Une attitude optimiste peut-elle vous aider à vous imaginer en santé?

Le pouvoir de la pensée positive

L’idée qu’un point de vue optimiste ou pessimiste puisse influencer la santé physique est depuis longtemps populaire. Songez au nombre de fois que l’on dit à une personne malade ou blessée de voir le bon côté des choses. Les chercheurs confirment aujourd’hui que notre attitude devant l’existence, particulièrement en ce qui a trait à notre degré d’optimisme ou de pessimisme, a encore plus d’effet qu’on ne le croyait.
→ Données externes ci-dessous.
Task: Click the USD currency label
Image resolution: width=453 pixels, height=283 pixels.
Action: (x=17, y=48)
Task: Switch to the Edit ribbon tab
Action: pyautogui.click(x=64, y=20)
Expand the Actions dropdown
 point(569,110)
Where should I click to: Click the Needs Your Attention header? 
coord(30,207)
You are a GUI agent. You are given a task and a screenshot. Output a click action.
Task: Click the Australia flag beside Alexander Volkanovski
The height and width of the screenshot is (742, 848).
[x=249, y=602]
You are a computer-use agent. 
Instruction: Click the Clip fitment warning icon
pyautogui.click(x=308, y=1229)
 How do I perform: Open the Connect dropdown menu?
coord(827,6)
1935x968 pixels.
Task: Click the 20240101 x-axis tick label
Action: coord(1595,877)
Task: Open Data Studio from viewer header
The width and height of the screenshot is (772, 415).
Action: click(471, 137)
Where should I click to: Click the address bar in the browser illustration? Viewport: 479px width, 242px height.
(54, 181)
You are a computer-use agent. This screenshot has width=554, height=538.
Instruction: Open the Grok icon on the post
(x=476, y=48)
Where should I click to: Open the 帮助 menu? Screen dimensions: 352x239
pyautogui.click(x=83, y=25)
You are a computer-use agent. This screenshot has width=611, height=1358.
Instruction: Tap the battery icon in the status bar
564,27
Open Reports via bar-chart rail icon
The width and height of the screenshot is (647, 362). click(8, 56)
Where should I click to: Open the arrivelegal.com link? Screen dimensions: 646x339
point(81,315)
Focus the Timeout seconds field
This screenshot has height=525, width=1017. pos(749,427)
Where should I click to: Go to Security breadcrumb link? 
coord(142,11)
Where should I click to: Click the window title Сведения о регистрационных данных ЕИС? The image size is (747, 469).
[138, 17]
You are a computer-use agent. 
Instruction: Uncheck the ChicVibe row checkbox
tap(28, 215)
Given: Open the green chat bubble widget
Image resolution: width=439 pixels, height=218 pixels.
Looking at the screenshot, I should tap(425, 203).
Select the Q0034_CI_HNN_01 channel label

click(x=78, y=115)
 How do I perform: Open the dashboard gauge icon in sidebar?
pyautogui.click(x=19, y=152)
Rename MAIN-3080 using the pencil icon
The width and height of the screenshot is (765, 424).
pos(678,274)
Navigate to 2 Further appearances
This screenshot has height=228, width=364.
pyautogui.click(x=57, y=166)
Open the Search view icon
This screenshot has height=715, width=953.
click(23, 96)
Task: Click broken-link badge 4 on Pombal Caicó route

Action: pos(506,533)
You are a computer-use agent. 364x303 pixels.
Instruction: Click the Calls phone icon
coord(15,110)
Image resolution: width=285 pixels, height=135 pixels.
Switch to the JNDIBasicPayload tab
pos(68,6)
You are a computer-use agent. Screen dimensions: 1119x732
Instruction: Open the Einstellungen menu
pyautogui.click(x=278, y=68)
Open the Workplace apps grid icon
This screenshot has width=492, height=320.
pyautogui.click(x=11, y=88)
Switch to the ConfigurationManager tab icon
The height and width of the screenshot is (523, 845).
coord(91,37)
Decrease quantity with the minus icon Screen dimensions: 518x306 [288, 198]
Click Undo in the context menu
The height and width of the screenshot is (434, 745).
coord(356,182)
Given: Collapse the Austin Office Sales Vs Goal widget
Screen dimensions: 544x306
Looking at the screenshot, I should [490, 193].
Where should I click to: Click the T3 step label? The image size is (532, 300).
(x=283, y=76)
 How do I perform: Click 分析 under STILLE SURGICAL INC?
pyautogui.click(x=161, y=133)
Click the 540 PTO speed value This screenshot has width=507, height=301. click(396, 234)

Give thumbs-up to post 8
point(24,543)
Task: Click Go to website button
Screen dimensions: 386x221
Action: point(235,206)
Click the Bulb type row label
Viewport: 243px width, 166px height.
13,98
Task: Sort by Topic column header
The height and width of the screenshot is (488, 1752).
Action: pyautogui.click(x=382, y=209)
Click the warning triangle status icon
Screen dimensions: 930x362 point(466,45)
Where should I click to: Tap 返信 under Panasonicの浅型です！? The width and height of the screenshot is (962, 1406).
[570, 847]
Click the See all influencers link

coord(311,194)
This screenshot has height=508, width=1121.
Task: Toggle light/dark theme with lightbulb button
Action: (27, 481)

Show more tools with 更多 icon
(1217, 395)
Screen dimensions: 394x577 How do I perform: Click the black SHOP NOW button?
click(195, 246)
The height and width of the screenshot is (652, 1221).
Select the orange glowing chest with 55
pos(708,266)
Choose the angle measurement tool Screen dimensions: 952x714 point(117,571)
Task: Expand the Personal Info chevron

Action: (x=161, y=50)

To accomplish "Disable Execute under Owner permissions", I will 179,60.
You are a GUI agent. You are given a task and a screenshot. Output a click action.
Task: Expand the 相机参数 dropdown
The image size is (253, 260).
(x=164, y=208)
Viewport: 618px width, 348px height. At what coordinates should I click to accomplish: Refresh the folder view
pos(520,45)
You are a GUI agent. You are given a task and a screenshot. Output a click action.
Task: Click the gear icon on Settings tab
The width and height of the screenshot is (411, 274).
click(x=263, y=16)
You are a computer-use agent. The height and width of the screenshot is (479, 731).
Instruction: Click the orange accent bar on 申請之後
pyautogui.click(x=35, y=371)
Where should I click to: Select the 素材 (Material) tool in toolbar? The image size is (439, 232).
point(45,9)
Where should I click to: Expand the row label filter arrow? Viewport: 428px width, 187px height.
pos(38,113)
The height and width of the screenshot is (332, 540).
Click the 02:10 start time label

La docteure Becca Levy, de la Yale School of Public Health, a découvert que le point de vue résolument optimiste exerçait un effet indiscutable sur la santé. Elle a examiné les réponses de 660 personnes à un questionnaire qu’elles avaient rempli en 1975 et qui portait sur leur attitude face au vieillissement. Puis elle a corrélé leurs réponses avec l’âge auquel elles sont décédées. «On a découvert que les personnes qui avaient une meilleure attitude devant le vieillissement vivaient, en moyenne, sept ans et demi de plus que celles qui le voyaient de manière négative, explique-t-elle. Cet avantage persistait même après qu’on ait ajusté les résultats pour tenir compte de facteurs tels que l’âge, le sexe, le statut socioéconomique, la solitude et la santé fonctionnelle.»

Lors d’une étude menée en 2003 à l’université du Wisconsin-Madison, on a découvert que le vaccin de la grippe agissait mieux sur les personnes qui voyaient la vie de manière positive. Dans cette étude, 52 personnes ont reçu le vaccin de la grippe; juste avant, on leur avait demandé de penser à un souvenir heureux puis à un souvenir malheureux, tandis que les chercheurs enregistraient leur activité cérébrale. Les personnes dont le côté gauche du cortex préfrontal, partie du cerveau associée aux réactions émotionnelles positives, avait montré la plus grande activité étaient celles qui avaient le plus d’anticorps contre la grippe six mois plus tard.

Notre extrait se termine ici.